- Film poster
- Directed by: Paz Encina
- Written by: Paz Encina
- Produced by: Simon Field Keith Griffiths
- Starring: Ramon Del Rio Georgina Genes
- Cinematography: Willi Behnisch
- Edited by: Miguel Schverdfinger
- Release date: 18 May 2006;
- Running time: 78 minutes
- Country: Paraguay
- Language: Guaraní

= Paraguayan Hammock =

2006 film

Paraguayan Hammock (Hamaca paraguaya) is a 2006 Guaraní-language Paraguayan drama film directed by Paz Encina. It was screened in the Un Certain Regard section at the 2006 Cannes Film Festival.

== Synopsis ==
The story, depicted cinematically through a series of poignant still shots and accompanied by off-screen dialogues, unfolds over the course of a single day, June 14, 1935. The setting is a remote, isolated jungle terrain in Paraguay. The central characters are Cándida and Ramón, an elderly peasant couple. Their son, Maximiliano Ramón Caballero, had departed to join the Chaco War, and both parents anxiously await his return. The father holds onto hope, confident in his belief that he will reunite with his son alive, while the mother is burdened by the darkest of forebodings.
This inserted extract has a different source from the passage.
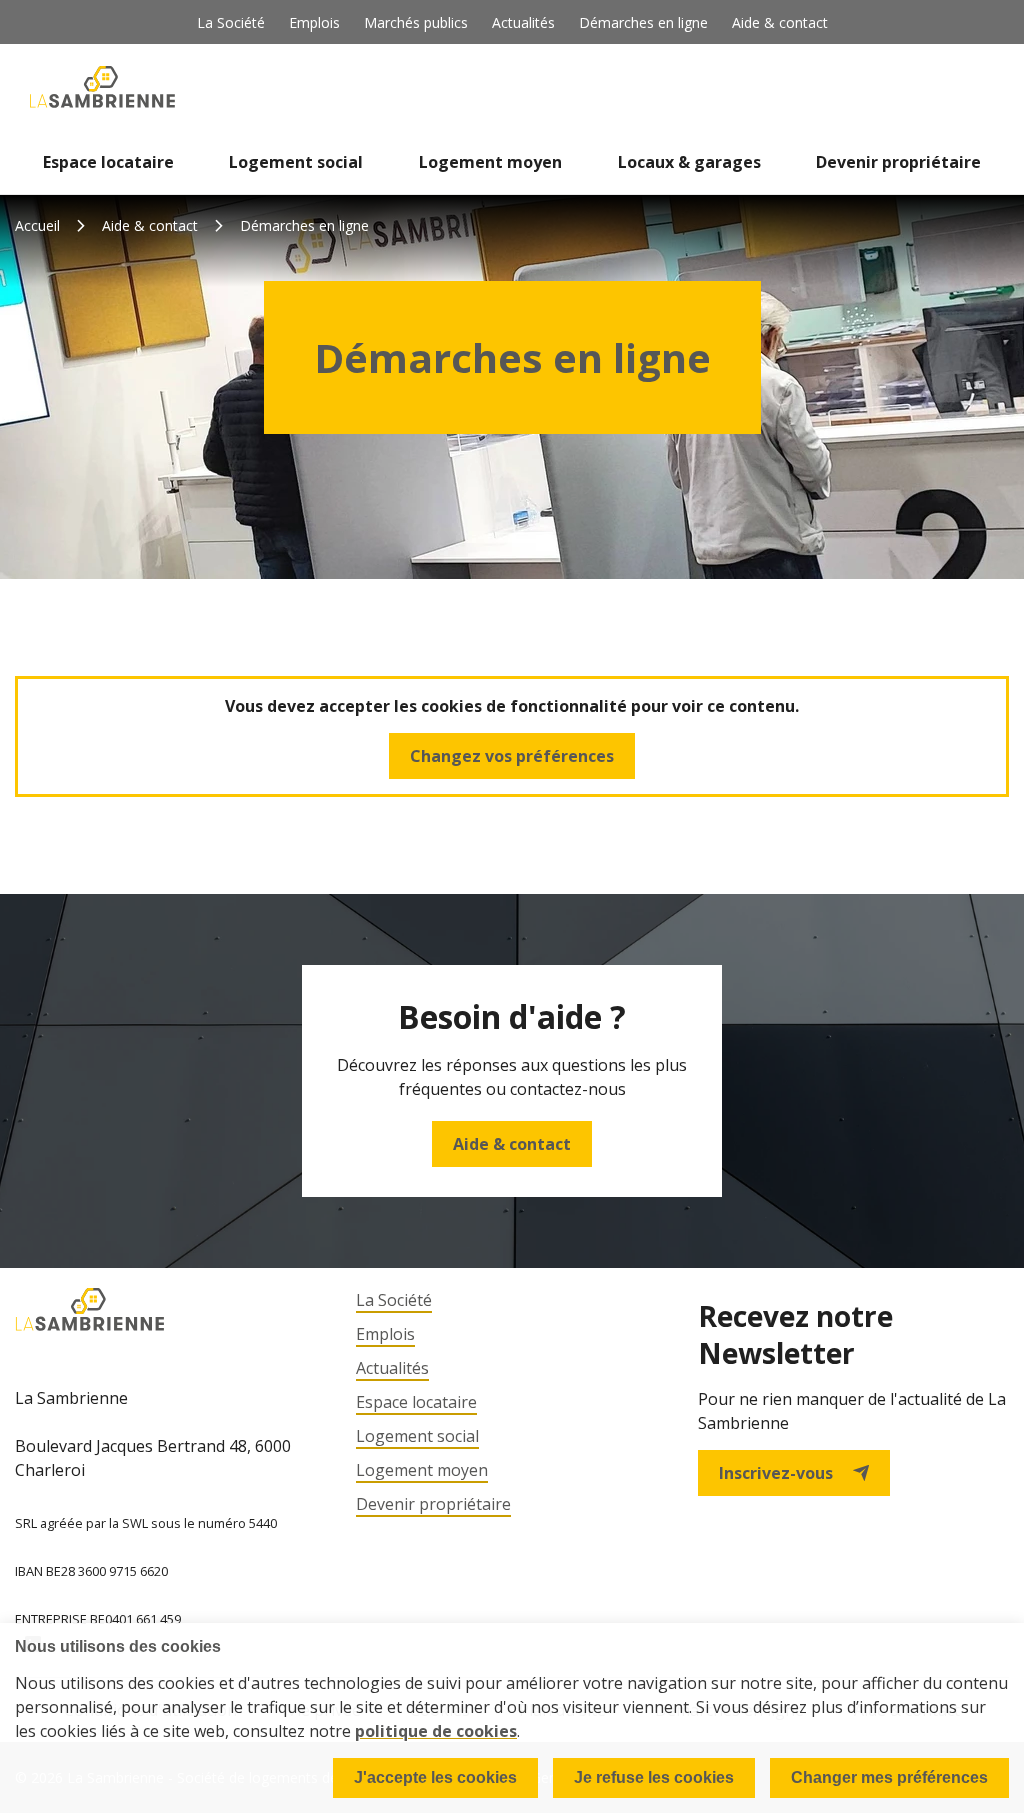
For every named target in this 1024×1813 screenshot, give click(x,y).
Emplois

Both stand vigil beneath an overcast sky that threatens rain but never delivers, enduring unrelenting heat, unmitigated by even the slightest breeze. The constant, irritating barking of the dog their son entrusted to their care during his absence adds to the tension. Finally, a postman arrives bearing the long-awaited news concerning their son.